**** Entries ****

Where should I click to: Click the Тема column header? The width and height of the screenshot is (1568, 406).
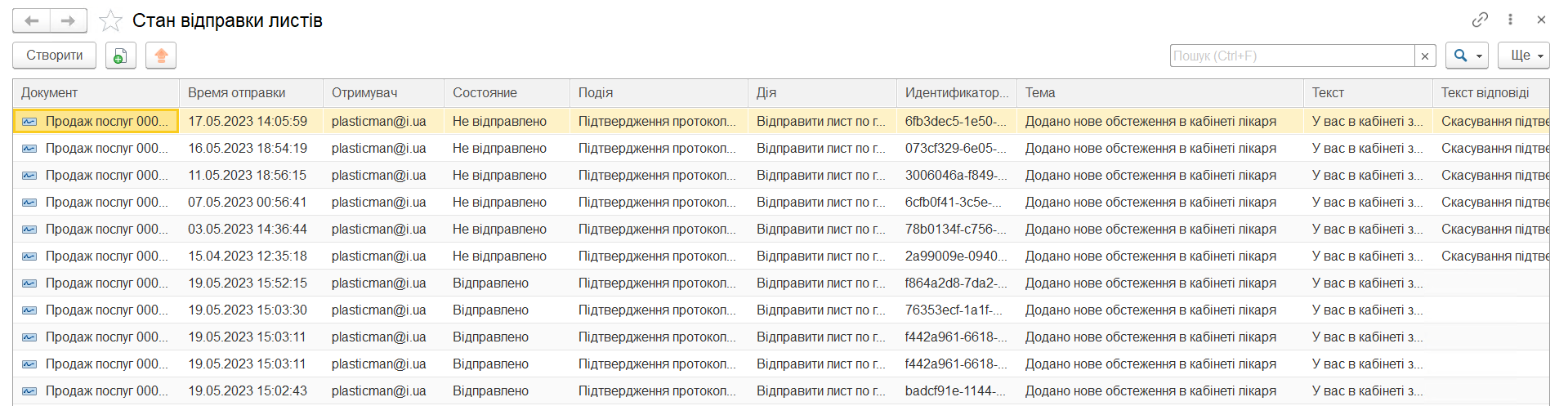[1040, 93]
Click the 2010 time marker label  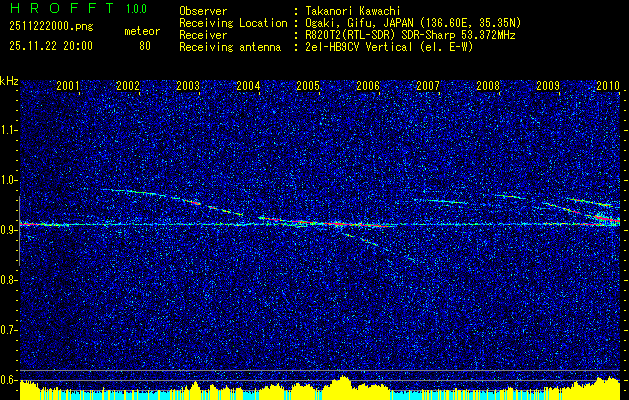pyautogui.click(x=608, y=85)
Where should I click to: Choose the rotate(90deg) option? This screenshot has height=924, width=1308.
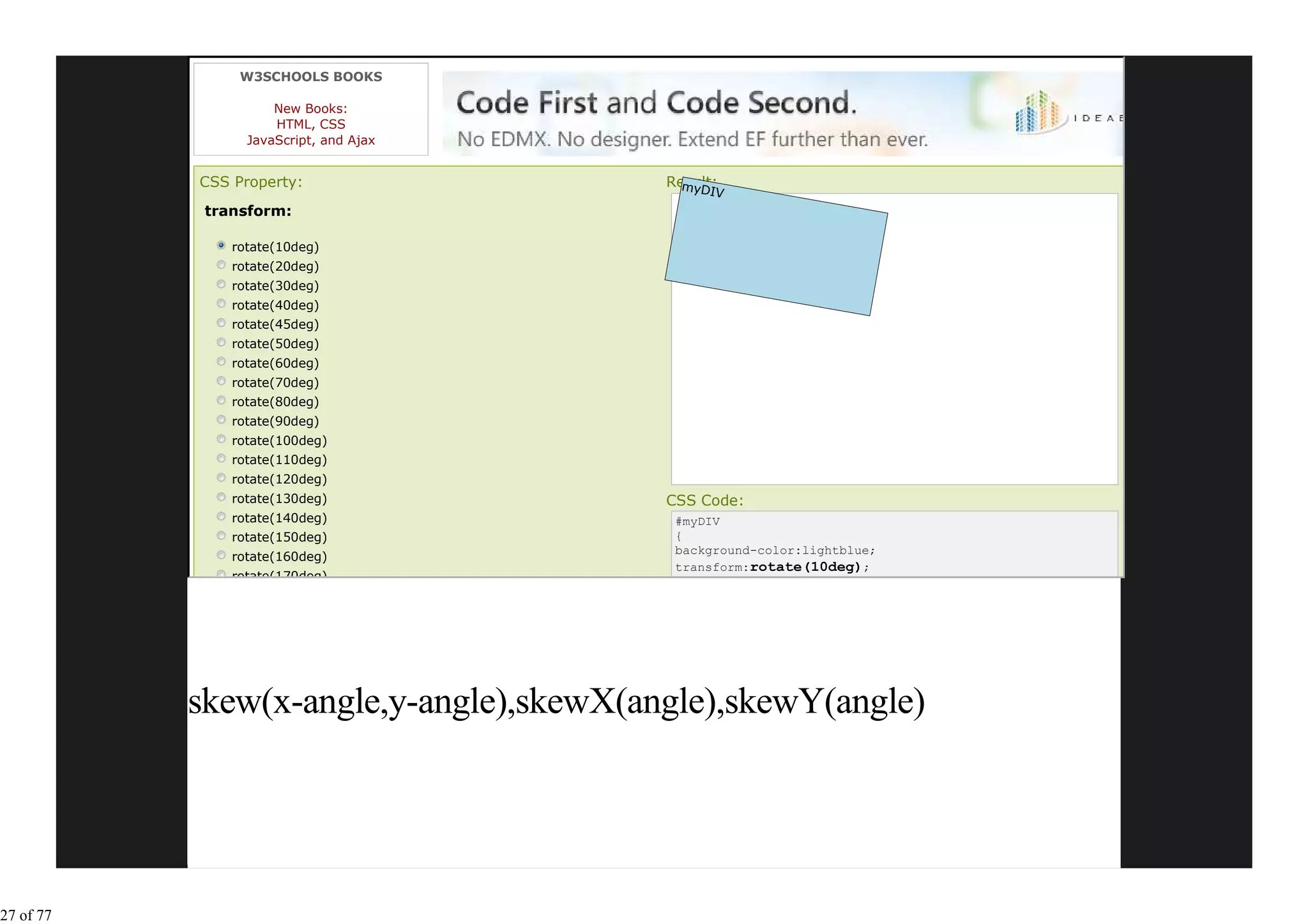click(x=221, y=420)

****

(What to work on):
Select each line of the records that contains the string "screenshot". Letter case matters.

(Answer to the task):
Where should I click to: Click the Тема column header? The width and height of the screenshot is (1568, 406).
Where should I click to: Choose the rotate(90deg) option? This screenshot has height=924, width=1308.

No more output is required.